שטח Shetach (Field Week) Shooting, Hiding, Fighting

Wow, what a week I have just had. I am so tired, sore, and dirty. This week was all about learning about being in the field and how to fire our M-16s. We were in the middle of nowhere east of Qesaria. I only knew where we were because I could see that big power plant in the distance. It was so hot this past week in Israel and there was no better place to spend it….haha. I’m just glad I decided to pack a fisherman’s hat and sunscreen. I really had a good time, minus the heat and being yelled at all the time. Plus I won a competition on the last night.

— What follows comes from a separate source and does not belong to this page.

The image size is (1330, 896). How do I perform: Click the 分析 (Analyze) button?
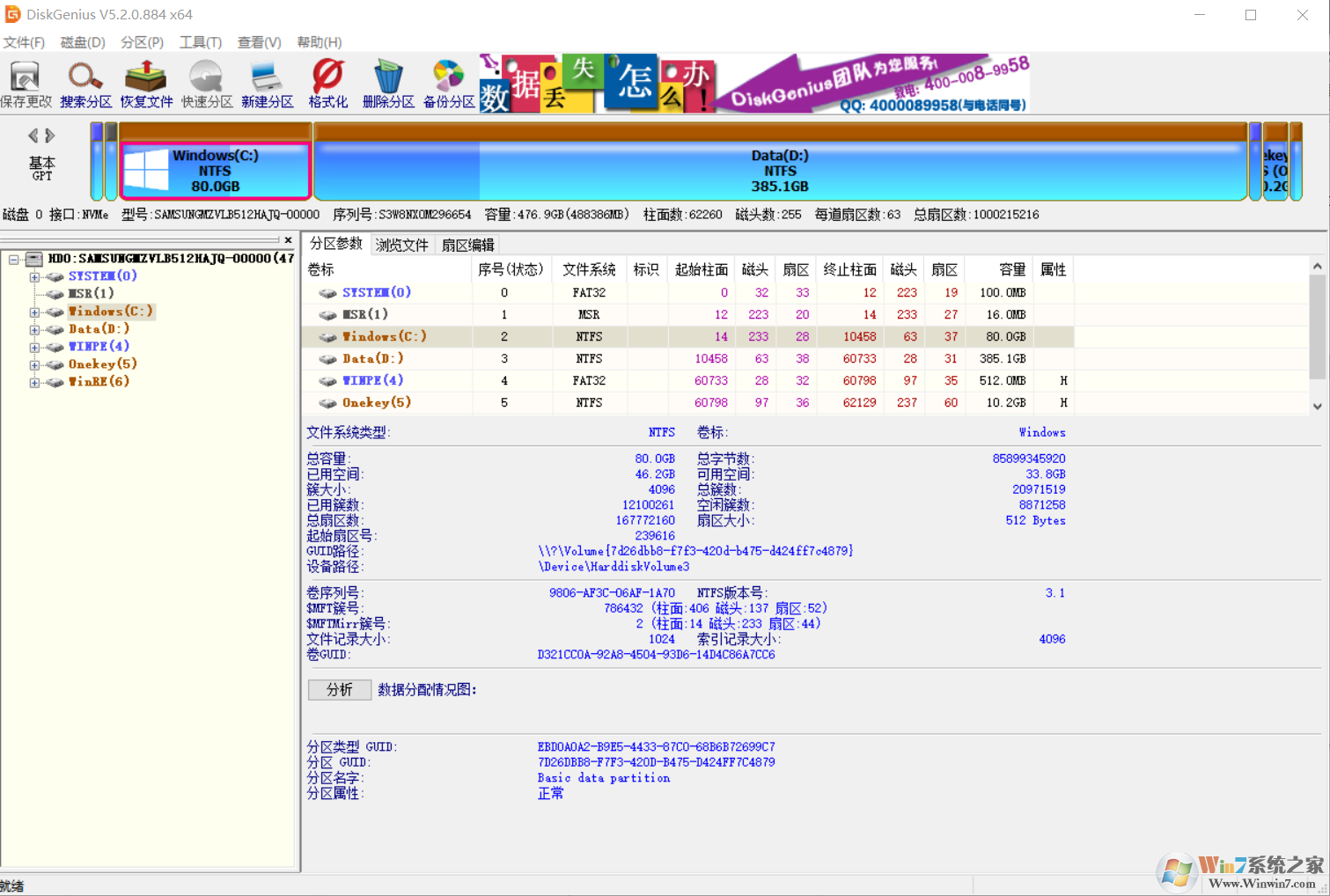[339, 689]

We set off for the Shetach on Monday morning. The bus ride was about two hours, aka nap time. When we stepped off the bus we started setting up our area near the shooting range. As soon as everything was unloaded, we headed to the shooting range across the street. I had no clue that we would start right off shooting as soon as we arrived and I didn’t expect that we would get to shoot so many bullets. We also started eating field rations. I actually got a special meal from the base wrapped in tinfoil, don’t know why but it was the last good food I ate the rest of the week. The field ration is a box of canned tuna, chocolate, olives, halva, peanuts, and Luf (Kosher Spam), plus a loaf of bread for each squad. I got special gluten free bread. It wasn’t too bad. My favorite was to put chocolate spread on my bread with peanuts and tuna all together. I didn’t mind Luf, but its not something I wanted to eat at every meal. We ate this same meal for breakfast, lunch, and dinner for three days…um um good.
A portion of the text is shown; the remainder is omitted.